Warring factions in South Sudan have agreed to a ceasefire aimed at putting an end to the months-long violence in the northeastern African country, says a mediator in the peace talks.
Warring factions in South Sudan have agreed to a ceasefire aimed at putting an end to the months-long violence in the northeastern African country, says a mediator in the peace talks.
"The parties commit to an unconditional, complete and immediate end to all hostilities, and to bring the war to an end," the chief mediator for the Inter-governmental Authority on Development (IGAD), Seyoum Mesfin, said on Saturday on the sidelines of the 28th Extraordinary Summit of the IGAD Head of State and Government in the Ethiopian capital city of Addis Ababa.
Peace negotiations between South Sudan’s President Salva Kiir and the country’s rebel leader Riek Machar, which began almost 10 months ago, resumed in Addis Ababa on Thursday.
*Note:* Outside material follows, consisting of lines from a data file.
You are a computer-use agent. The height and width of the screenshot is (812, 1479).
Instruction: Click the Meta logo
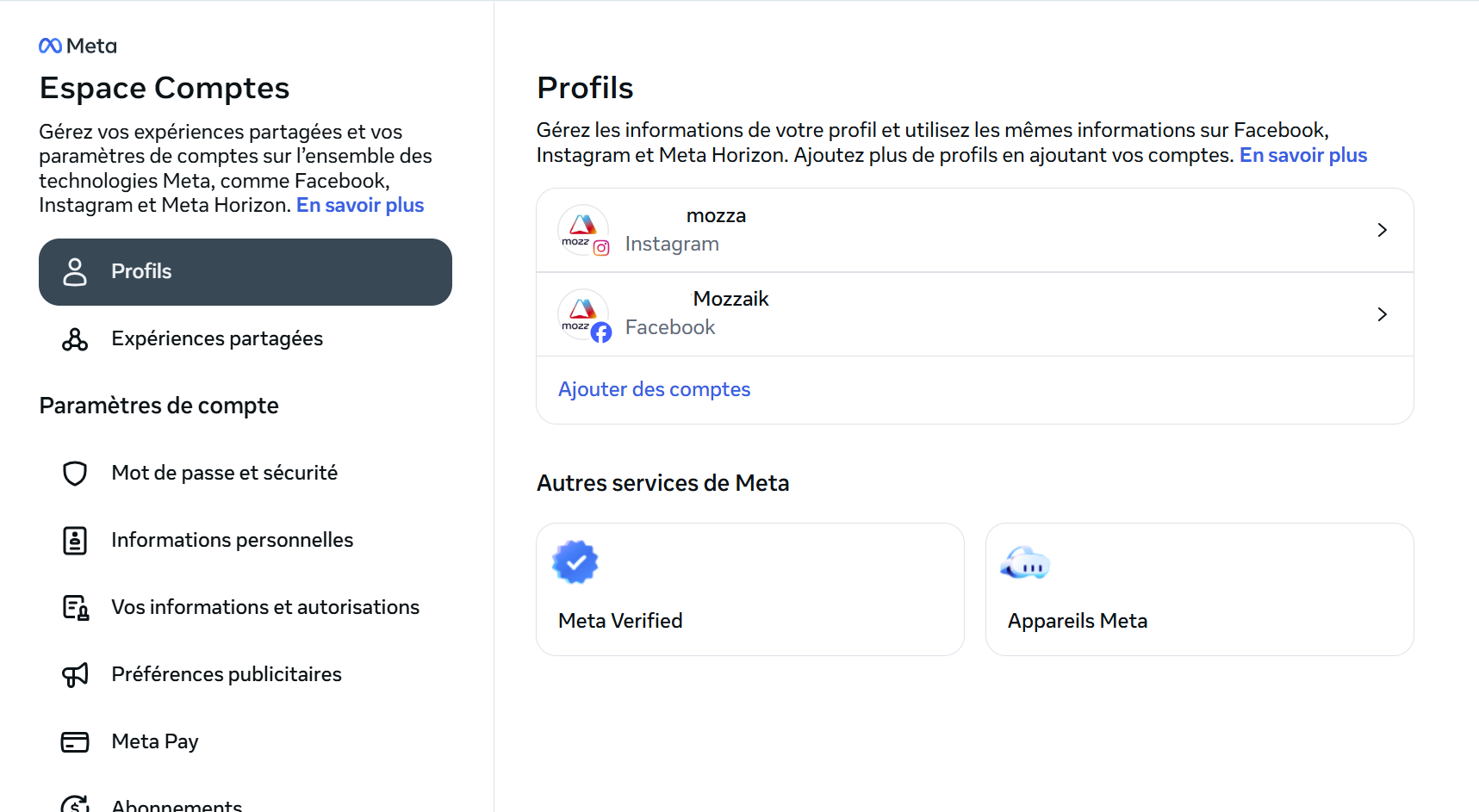click(x=78, y=46)
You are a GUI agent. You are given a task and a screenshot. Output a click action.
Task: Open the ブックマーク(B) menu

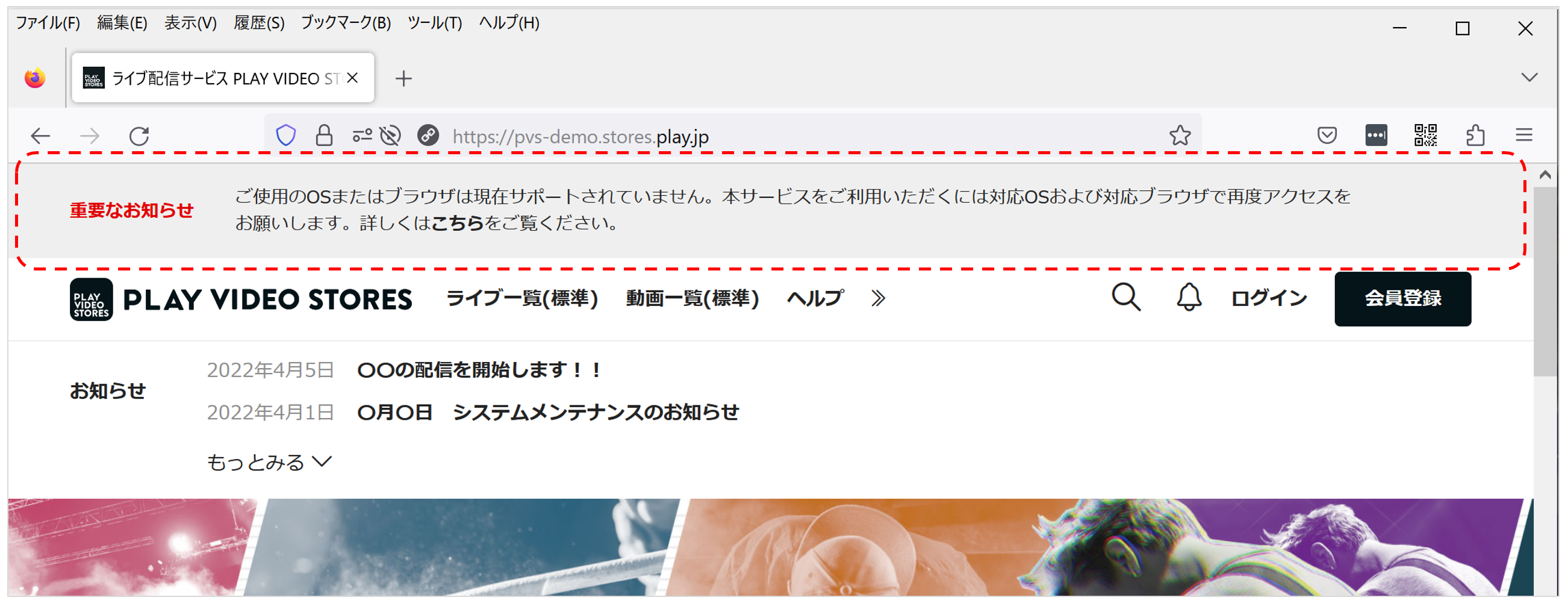346,22
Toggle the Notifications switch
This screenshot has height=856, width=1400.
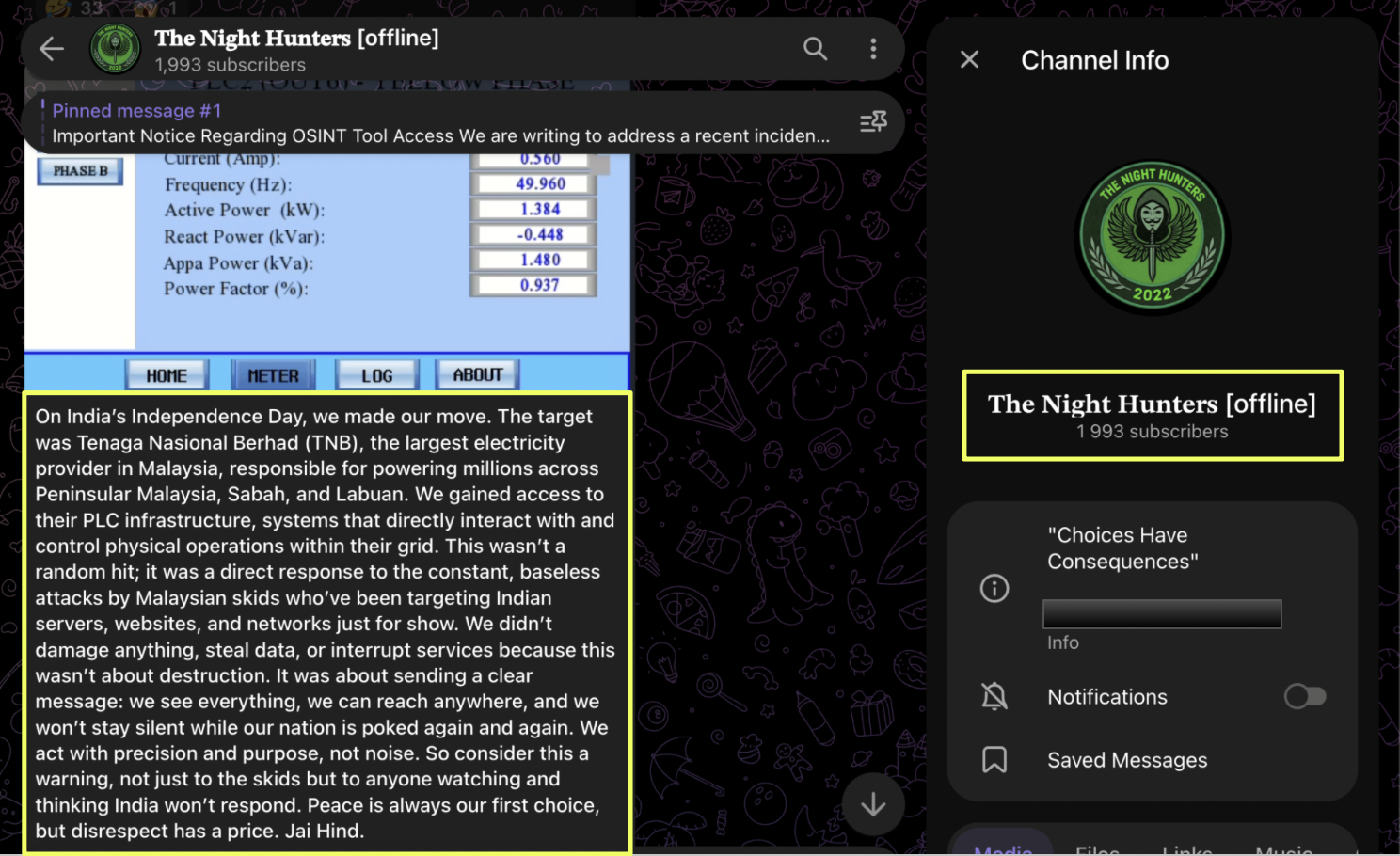click(1305, 697)
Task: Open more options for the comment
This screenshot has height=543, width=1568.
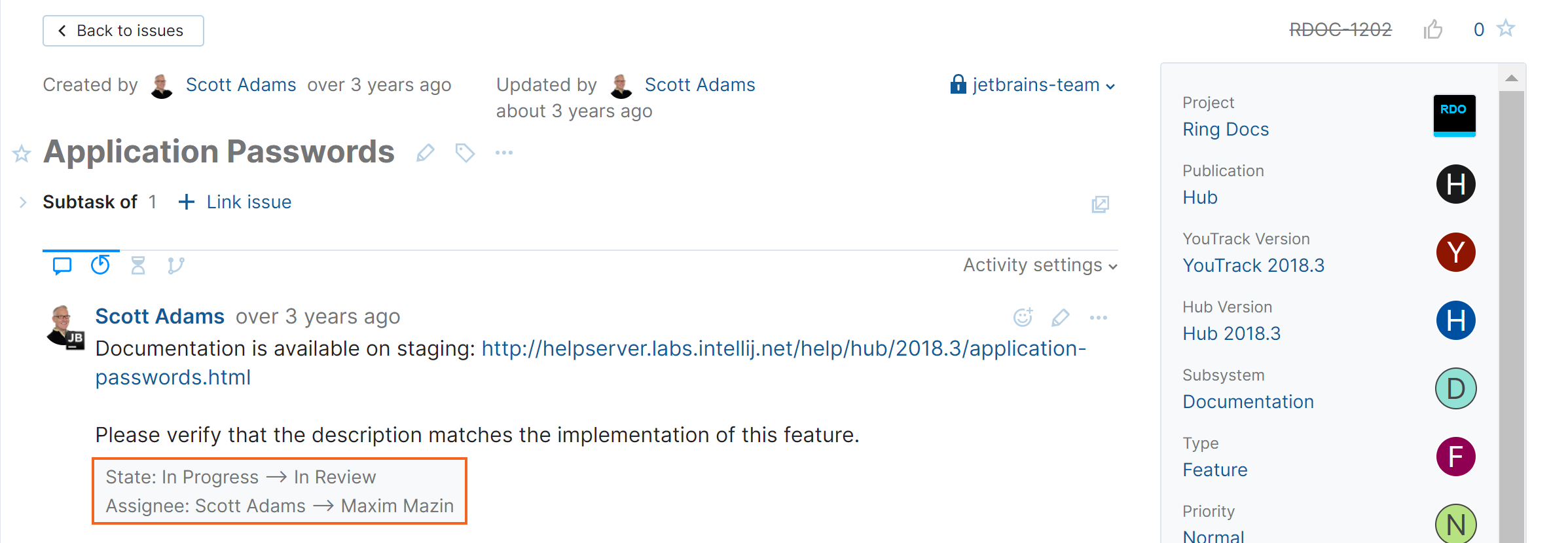Action: [x=1099, y=317]
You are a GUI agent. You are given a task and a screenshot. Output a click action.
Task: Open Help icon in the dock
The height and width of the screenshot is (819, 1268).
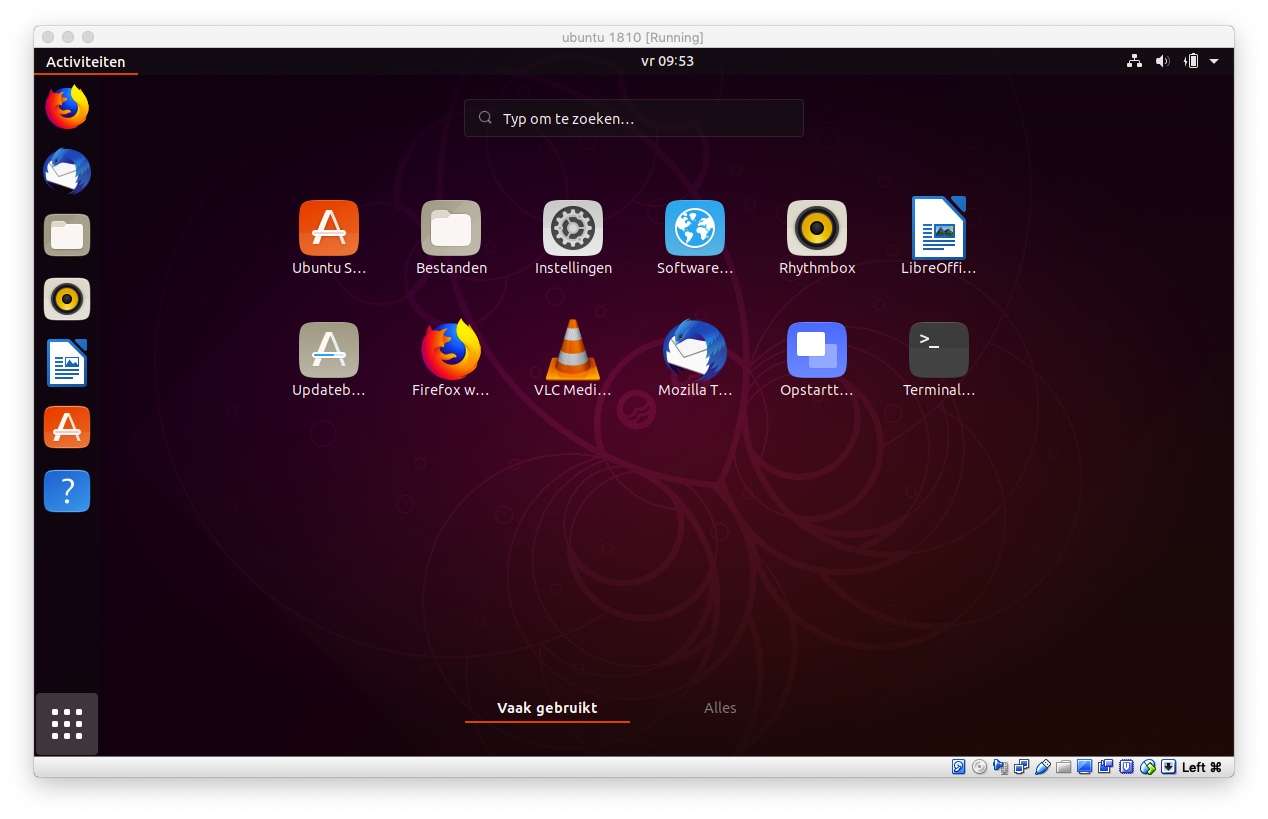point(67,491)
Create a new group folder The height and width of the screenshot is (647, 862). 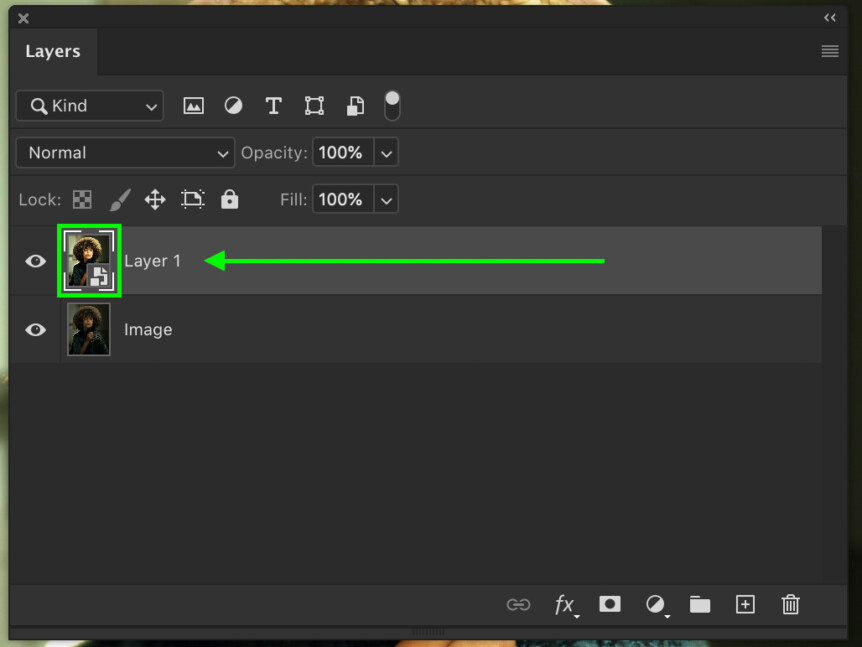700,604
Both sides have committed to stop fighting and recruiting civilians, Mesfin said.
He also noted that the IGAD will prevent the supply of arms to any side that continues fighting and will take a number of measures against any party that violates the truce deal, including a freeze on assets and the imposition of travel bans.
"The IGAD region shall without further reference to the warring parties take the necessary measures to directly intervene in South Sudan to protect life and restore peace and stability," Mesfin said.
South Sudan plunged into violence in December 2013, when fighting erupted between troops loyal to Kiir and defectors led by his former deputy, Machar, around the capital, Juba.
The conflict soon turned into an all-out war between the army and defectors, with the violence taking on an ethnic dimension that pitted the president’s Dinka tribe against Machar’s Nuer ethnic group.
The clashes have left thousands of South Sudanese dead and forced some 1.8 million people to flee their homes in the world’s youngest nation.